# Supplied material
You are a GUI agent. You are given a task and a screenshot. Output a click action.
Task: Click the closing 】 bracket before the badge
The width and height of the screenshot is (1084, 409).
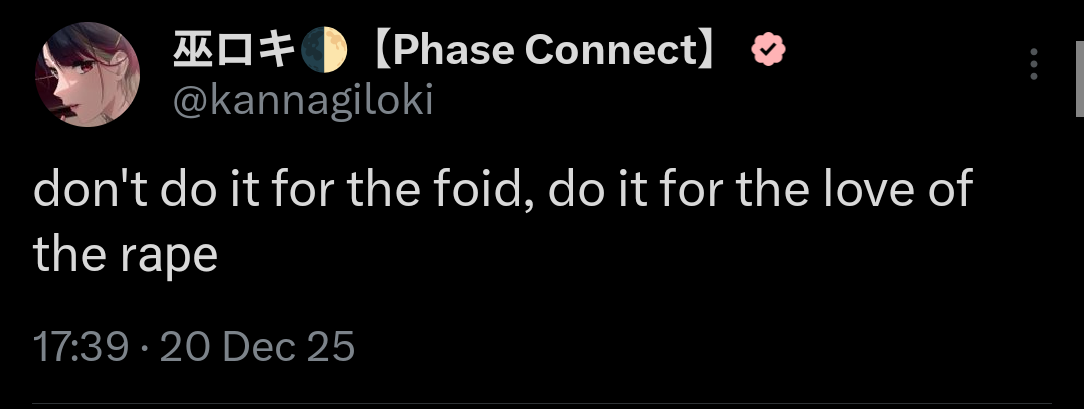712,51
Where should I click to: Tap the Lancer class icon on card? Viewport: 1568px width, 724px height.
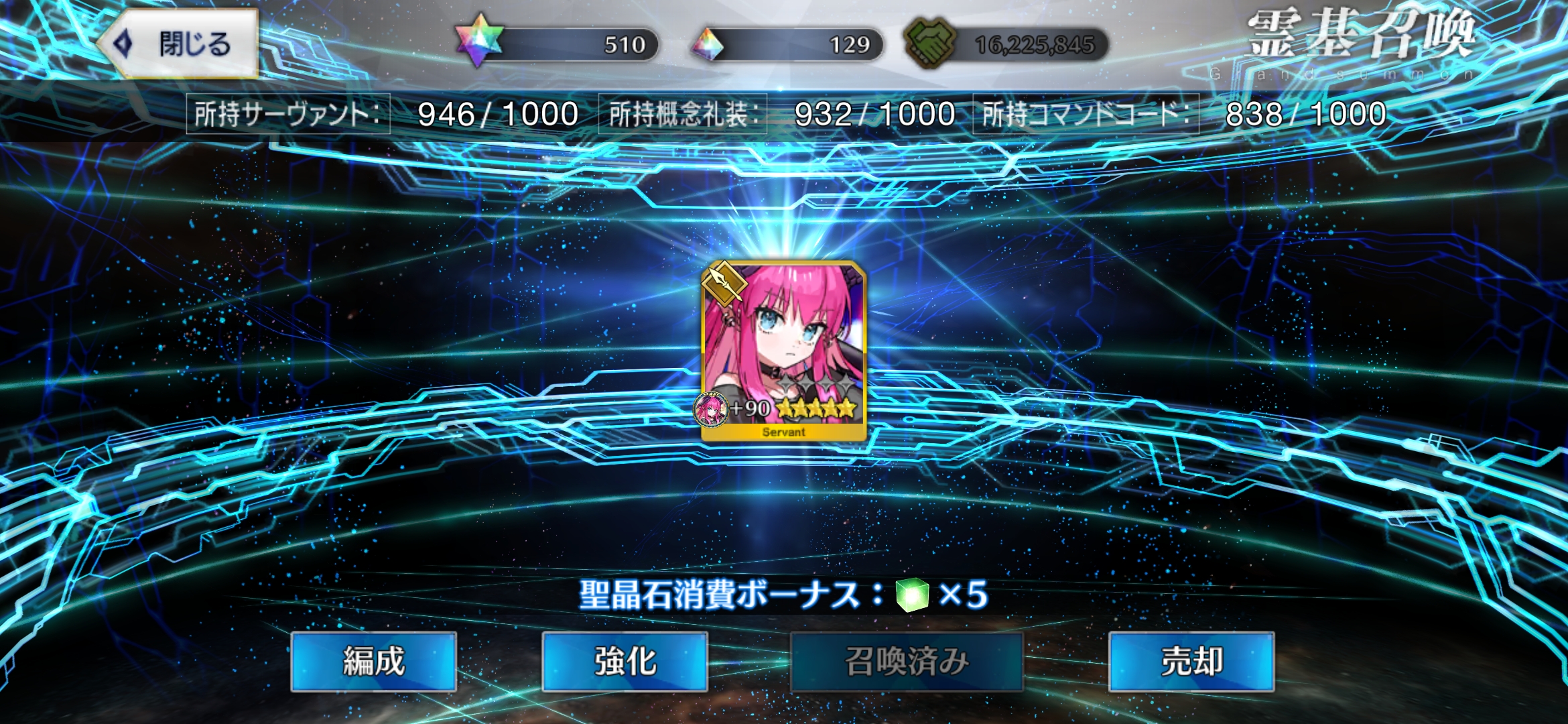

# Exercise brief
If a record holds a picture, drop the picture and return the rest of it exactly.

# Problem solution
You are a GUI agent. You are given a task and a screenshot. Output a click action.
Task: Click the closing 】 bracket before the badge
The width and height of the screenshot is (1084, 409).
712,51
Where should I click to: Tap the Lancer class icon on card? Viewport: 1568px width, 724px height.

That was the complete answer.